[dmd-concurrency] D's Memory Model

Wed Feb 10 12:21:14 PST 2010

On Wed, 10 Feb 2010 06:16:08 -0500, Fawzi Mohamed <fawzi at gmx.ch> wrote:
[snip]
>> A collection cycle, however, will still need to pause all threads and  
>> do the whole shebang.
>
> yes if that is parallelized then I don't think that the GC time overhead  
> is much larger than having separate local GC (just trigger the global GC  
> collection when the global allocation exceed X).

Parallel GCs do have a fair amount of overhead. They have to pause and  
start every running thread plus every GC thread. Then the marking  
algorithm itself is usually lock-free, so every mark-bit read or write is  
atomic at a minimum. Some implementations also maintain a to mark list,  
which needs to be synchronized for loading balancing reasons. And parallel  
GCs don't really address the embarrassing pause problem.

[snip]
> Both these GC approaches work without shared, the second one could have  
> a reduced overhead due to shared.
> The gain due to shared is not so clear to me because the main bottleneck  
> (allocation global lock) is removed in both cases.
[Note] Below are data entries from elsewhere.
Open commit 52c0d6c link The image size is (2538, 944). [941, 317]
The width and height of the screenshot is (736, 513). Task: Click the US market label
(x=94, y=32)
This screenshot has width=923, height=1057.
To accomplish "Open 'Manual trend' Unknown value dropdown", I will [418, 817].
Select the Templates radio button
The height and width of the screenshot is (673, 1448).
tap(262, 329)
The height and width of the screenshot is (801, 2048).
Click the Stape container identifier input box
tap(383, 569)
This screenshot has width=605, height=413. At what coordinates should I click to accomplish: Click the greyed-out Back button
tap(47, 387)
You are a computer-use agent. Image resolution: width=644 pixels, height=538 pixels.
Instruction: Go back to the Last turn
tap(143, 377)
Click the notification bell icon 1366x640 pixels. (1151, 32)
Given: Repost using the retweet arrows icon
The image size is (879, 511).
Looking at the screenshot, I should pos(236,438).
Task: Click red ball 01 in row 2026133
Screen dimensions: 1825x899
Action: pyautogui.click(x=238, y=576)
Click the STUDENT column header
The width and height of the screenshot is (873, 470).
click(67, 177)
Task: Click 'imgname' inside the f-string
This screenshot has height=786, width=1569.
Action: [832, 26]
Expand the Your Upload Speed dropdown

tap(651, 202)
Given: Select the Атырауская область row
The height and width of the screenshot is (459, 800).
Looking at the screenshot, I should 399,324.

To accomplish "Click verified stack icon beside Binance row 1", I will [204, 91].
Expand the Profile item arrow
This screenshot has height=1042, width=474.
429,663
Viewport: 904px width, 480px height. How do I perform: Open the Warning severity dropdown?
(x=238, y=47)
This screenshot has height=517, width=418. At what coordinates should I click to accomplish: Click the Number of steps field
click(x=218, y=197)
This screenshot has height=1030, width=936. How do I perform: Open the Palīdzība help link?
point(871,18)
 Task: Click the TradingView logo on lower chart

The main bottleneck in GCs is collection, not allocation, because solving  
the allocation problem is well known and simple. We just haven't done it  
yet in D. What shared brings to the table is the ability to eliminate  
false sharing, which effects C/C++/C#/Java/etc, and to give first class  
support to thread-local garbage collection, which besides its great  
theoretical properties, is being used practically to great effect by  
Apple. And while granted we don't have to impose actually separation  
between memory pools to achieve the false sharing guarantee, if we do  
there's an opportunity to choose the best GC for each memory type, instead  
of one that can handle everything, but does so poorly.